Le vaisseau qui était dans le port intérieur fut un des premiers dont l’équipage donna cette preuve d’activité et cette annonce d’un prochain départ. Ce ne fut que lorsque ces mouvemens frappèrent ses yeux que Wilder parut sortir complètement de sa rêverie et continuer ses observations avec une attention non partagée. Il vit les matelots monter sur les manœuvres avec cet air d’indolence qui fait un contraste si frappant avec l’activité qu’ils déploient quand le besoin l’exige, et une figure humaine se montrait çà et là sur les vergues noires et massives.
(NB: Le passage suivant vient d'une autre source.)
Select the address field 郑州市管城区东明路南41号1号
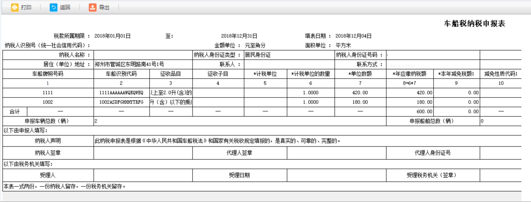Image resolution: width=531 pixels, height=204 pixels. (x=129, y=64)
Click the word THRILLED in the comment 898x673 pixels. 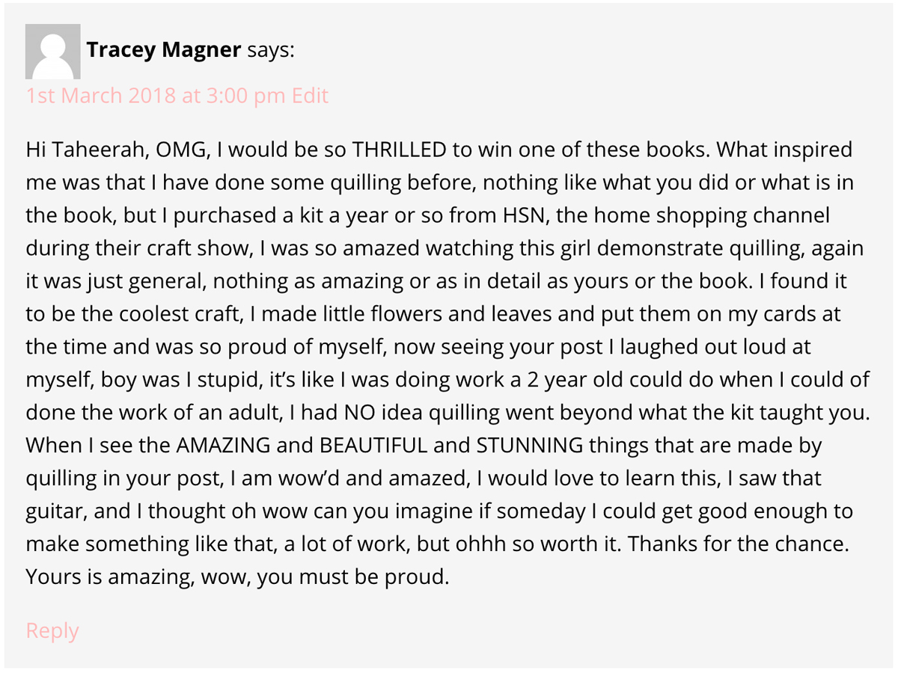(x=400, y=150)
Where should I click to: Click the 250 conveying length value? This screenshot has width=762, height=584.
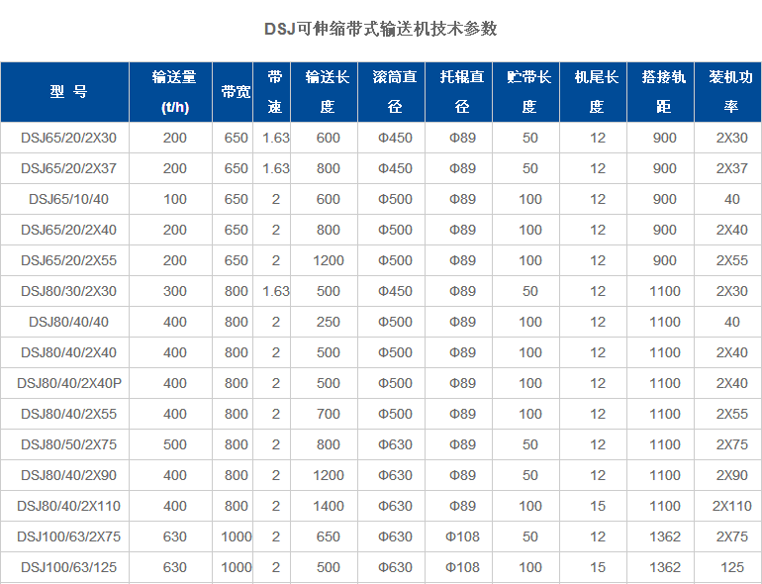pyautogui.click(x=329, y=322)
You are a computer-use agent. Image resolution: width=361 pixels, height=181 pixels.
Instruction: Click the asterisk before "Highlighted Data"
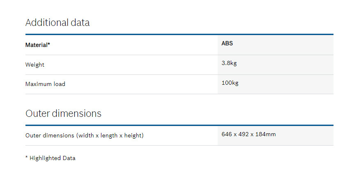[26, 157]
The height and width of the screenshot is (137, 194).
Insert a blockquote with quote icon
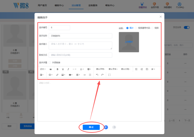pos(51,69)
Au bout de quelques instans, la voile du petit hunier se détacha de la vergue autour de laquelle elle était serrée, et forma des festons gracieux et négligés, ce qui, comme l’attentif Wilder le savait fort bien, était, sur tous les bâtimens de commerce, le signal de mettre à la voile. Quelques minutes après, les angles inférieurs de cette voile importante furent tirés vers les extrémités de l’espar qui y correspondait en dessous, et l’on vit alors la lourde vergue monter lentement le long du mât, traînant après elle les replis de cette voile jusqu’à ce qu’elle fût tendue par tous ses bords et qu’elle se déployât en une nappe de toile blanche comme la neige. Les légers courans d’air tombaient sur cette vaste surface et s’en éloignaient ensuite, la voile se gonflant et se détendant de manière à montrer qu’ils étaient encore sans pouvoir. Les préparatifs de départ arrivés à ce point parurent se suspendre, comme si les marins, après avoir invité la brise, attendaient pour voir si leur invocation paraissait devoir obtenir du succès.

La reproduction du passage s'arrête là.